Bubble-Sort Revisited
Table of Contents
This is a continuation of a series on the Bubble Sort.
In the Beginning
In the previous bubble sort post I implemented the basic bubble sort, but there is a variation of it where you short-circuit the search if the collection is already sorted which is what I'll look at here. The short-circuiting means that the bubble sort can sometimes do better than other methods, but only when the data is mostly sorted so it's still not a practical algorithm. Why do this, then? Eh, why not?
Some Setup
Imports
# python
from functools import partial
# pypi
# from bokeh.models import HoverTool
from expects import be_below, contain_exactly, equal, expect
from joblib import Parallel, delayed
from numba import njit
from numba.typed import List
from numpy.random import default_rng
import altair
import numpy
import pandas
# this project
from graeae.visualization.altair_helpers import output_path, save_chart
from bowling.sort.bubble import bubble, BubbleOutput
# my other stuff
from graeae import Timer
Stuff For Later
TIMER = Timer()
SLUG = "double-bubble-sort"
OUTPUT_PATH = output_path(SLUG)
random = default_rng(2021)
The Sorters
Bubba Sort
This will be the short-circuiting version of the bubble sort.
Bubba
This is the short-circuiter. It works pretty much the same way with just an extra if-statement to break out of the loop if nothing was swapped.

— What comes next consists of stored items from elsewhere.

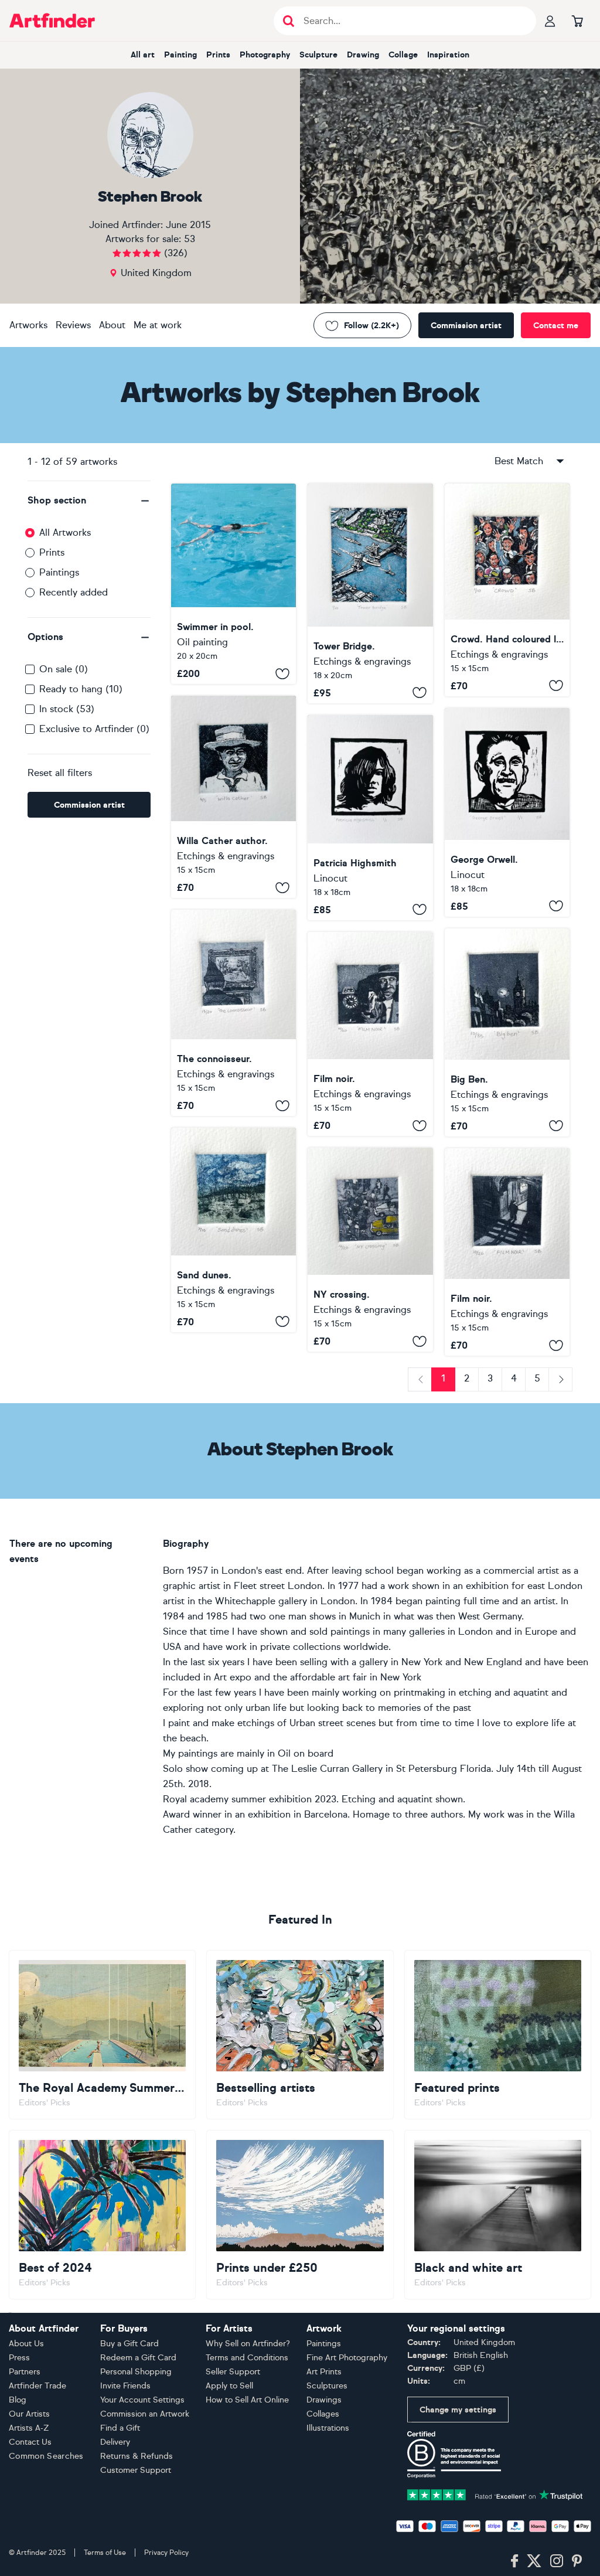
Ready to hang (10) (80, 689)
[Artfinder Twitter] (534, 2561)
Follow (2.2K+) (371, 326)
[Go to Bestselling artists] (300, 2035)
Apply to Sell (229, 2386)
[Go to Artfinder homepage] (52, 20)
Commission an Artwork (144, 2414)
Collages (322, 2414)
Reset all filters (60, 772)
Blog (17, 2400)
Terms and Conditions (247, 2358)
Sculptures (326, 2386)
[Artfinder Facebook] (514, 2561)
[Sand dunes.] (233, 1230)
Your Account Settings (142, 2400)
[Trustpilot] (495, 2493)
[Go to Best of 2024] (102, 2215)
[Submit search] (289, 20)
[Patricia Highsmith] (370, 817)
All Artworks (65, 532)
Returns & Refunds (136, 2456)
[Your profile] (550, 20)
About (112, 325)
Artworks (28, 325)
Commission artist (466, 326)
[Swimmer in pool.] (233, 584)
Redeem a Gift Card (138, 2358)
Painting (180, 55)
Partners (24, 2372)
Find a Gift (120, 2428)
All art (143, 55)
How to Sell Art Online (247, 2400)
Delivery (115, 2442)
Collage (403, 55)
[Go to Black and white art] (498, 2215)
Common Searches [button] (46, 2456)
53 (189, 238)
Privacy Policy (166, 2552)
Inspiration (448, 55)
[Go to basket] (577, 20)
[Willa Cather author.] (233, 797)
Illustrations (327, 2428)
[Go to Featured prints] (498, 2035)
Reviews (73, 325)
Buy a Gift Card (129, 2344)
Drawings (324, 2400)
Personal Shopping (136, 2372)
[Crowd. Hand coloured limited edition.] (507, 590)
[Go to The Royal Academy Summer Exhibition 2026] (102, 2035)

def bubba(elements) -> BubbleOutput:
"""Sorts the list in place
Args:
elements: list of (in-place) sortable elements
Returns:
number of elements, count of comparisons
"""
all_but_one = len(elements) - 1
comparisons = swaps = 0
for items_sorted in range(all_but_one):
swapped_at_least_once = False
for in_front_of_us in range(all_but_one - items_sorted):
comparisons += 1
to_the_right = in_front_of_us + 1
if elements[to_the_right] < elements[in_front_of_us]:
(elements[in_front_of_us],
elements[to_the_right]) = (elements[to_the_right],
elements[in_front_of_us])
swapped_at_least_once = True
swaps += 1
if not swapped_at_least_once:
break
return BubbleOutput(len(elements), comparisons, swaps, elements)
Bubble
I showed how I implement the bubble sort in the previous bubble sort post so, since I imported it up above, I'm just going to run it.
Test It Out
Once again, let's just make sure everything works.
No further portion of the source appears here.